───── EXERCISE MATERIAL
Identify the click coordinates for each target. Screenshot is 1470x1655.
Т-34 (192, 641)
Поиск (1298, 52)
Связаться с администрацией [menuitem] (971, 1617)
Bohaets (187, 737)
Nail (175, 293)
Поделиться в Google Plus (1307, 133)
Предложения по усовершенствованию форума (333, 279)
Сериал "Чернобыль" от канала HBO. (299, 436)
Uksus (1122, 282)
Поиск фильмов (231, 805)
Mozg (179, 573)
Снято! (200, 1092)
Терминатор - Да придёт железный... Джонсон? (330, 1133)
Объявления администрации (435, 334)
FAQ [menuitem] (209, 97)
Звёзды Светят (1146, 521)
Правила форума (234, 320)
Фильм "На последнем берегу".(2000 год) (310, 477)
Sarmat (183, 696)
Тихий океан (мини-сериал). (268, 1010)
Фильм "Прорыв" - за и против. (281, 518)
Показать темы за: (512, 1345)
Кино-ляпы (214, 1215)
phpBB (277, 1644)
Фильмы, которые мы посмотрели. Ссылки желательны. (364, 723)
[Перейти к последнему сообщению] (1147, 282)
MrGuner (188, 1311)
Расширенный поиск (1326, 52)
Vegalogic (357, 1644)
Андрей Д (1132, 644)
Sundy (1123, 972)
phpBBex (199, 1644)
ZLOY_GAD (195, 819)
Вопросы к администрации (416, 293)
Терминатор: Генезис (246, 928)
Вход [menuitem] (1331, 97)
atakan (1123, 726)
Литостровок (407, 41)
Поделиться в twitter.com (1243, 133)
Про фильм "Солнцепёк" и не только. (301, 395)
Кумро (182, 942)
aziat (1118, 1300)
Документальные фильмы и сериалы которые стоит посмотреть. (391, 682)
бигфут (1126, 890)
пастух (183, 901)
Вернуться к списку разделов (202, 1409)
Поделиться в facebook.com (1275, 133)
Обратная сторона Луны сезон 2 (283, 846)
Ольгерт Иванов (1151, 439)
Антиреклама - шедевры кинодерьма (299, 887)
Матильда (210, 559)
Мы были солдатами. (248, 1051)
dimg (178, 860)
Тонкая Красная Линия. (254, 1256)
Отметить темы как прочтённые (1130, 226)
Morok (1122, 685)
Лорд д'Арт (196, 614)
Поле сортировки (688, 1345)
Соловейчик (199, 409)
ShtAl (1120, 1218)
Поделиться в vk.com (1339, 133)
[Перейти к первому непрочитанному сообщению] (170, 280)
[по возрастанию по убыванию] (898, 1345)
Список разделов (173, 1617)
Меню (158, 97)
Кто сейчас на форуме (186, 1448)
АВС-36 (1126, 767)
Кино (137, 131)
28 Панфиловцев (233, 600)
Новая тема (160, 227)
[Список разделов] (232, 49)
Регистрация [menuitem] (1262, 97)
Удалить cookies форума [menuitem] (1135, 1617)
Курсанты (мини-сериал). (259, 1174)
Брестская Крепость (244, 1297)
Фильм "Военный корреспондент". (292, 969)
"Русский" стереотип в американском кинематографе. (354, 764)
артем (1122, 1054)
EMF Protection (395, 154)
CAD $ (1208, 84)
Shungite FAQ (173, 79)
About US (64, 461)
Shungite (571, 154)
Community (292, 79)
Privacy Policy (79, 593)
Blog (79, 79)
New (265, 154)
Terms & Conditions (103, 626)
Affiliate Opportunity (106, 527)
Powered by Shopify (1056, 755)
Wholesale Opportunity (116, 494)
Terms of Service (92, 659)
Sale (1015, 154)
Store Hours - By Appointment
──────────
BRIEF: Please transcribe the entire listing exactly as given.

YOUR RESPONSE:
Identify the click coordinates for each target. Screenshot is 1470x1655.
Т-34 (192, 641)
Поиск (1298, 52)
Связаться с администрацией [menuitem] (971, 1617)
Bohaets (187, 737)
Nail (175, 293)
Поделиться в Google Plus (1307, 133)
Предложения по усовершенствованию форума (333, 279)
Сериал "Чернобыль" от канала HBO. (299, 436)
Uksus (1122, 282)
Поиск фильмов (231, 805)
Mozg (179, 573)
Снято! (200, 1092)
Терминатор - Да придёт железный... Джонсон? (330, 1133)
Объявления администрации (435, 334)
FAQ [menuitem] (209, 97)
Звёзды Светят (1146, 521)
Правила форума (234, 320)
Фильм "На последнем берегу".(2000 год) (310, 477)
Sarmat (183, 696)
Тихий океан (мини-сериал). (268, 1010)
Фильм "Прорыв" - за и против. (281, 518)
Показать темы за: (512, 1345)
Кино-ляпы (214, 1215)
phpBB (277, 1644)
Фильмы, которые мы посмотрели. Ссылки желательны. (364, 723)
[Перейти к последнему сообщению] (1147, 282)
MrGuner (188, 1311)
Расширенный поиск (1326, 52)
Vegalogic (357, 1644)
Андрей Д (1132, 644)
Sundy (1123, 972)
phpBBex (199, 1644)
ZLOY_GAD (195, 819)
Вопросы к администрации (416, 293)
Терминатор: Генезис (246, 928)
Вход [menuitem] (1331, 97)
atakan (1123, 726)
Литостровок (407, 41)
Поделиться в twitter.com (1243, 133)
Про фильм "Солнцепёк" и не только. (301, 395)
Кумро (182, 942)
aziat (1118, 1300)
Документальные фильмы и сериалы которые стоит посмотреть. (391, 682)
бигфут (1126, 890)
пастух (183, 901)
Вернуться к списку разделов (202, 1409)
Поделиться в facebook.com (1275, 133)
Обратная сторона Луны сезон 2 (283, 846)
Ольгерт Иванов (1151, 439)
Антиреклама - шедевры кинодерьма (299, 887)
Матильда (210, 559)
Мы были солдатами. (248, 1051)
dimg (178, 860)
Тонкая Красная Линия. (254, 1256)
Отметить темы как прочтённые (1130, 226)
Morok (1122, 685)
Лорд д'Арт (196, 614)
Поле сортировки (688, 1345)
Соловейчик (199, 409)
ShtAl (1120, 1218)
Поделиться в vk.com (1339, 133)
[Перейти к первому непрочитанному сообщению] (170, 280)
[по возрастанию по убыванию] (898, 1345)
Список разделов (173, 1617)
Меню (158, 97)
Кто сейчас на форуме (186, 1448)
АВС-36 (1126, 767)
Кино (137, 131)
28 Панфиловцев (233, 600)
Новая тема (160, 227)
[Список разделов] (232, 49)
Регистрация [menuitem] (1262, 97)
Удалить cookies форума [menuitem] (1135, 1617)
Курсанты (мини-сериал). (259, 1174)
Брестская Крепость (244, 1297)
Фильм "Военный корреспондент". (292, 969)
"Русский" стереотип в американском кинематографе. (354, 764)
артем (1122, 1054)
EMF Protection (395, 154)
CAD $ (1208, 84)
Shungite FAQ (173, 79)
About US (64, 461)
Shungite (571, 154)
Community (292, 79)
Privacy Policy (79, 593)
Blog (79, 79)
New (265, 154)
Terms & Conditions (103, 626)
Affiliate Opportunity (106, 527)
Powered by Shopify (1056, 755)
Wholesale Opportunity (116, 494)
Terms of Service (92, 659)
Sale (1015, 154)
Store Hours - By Appointment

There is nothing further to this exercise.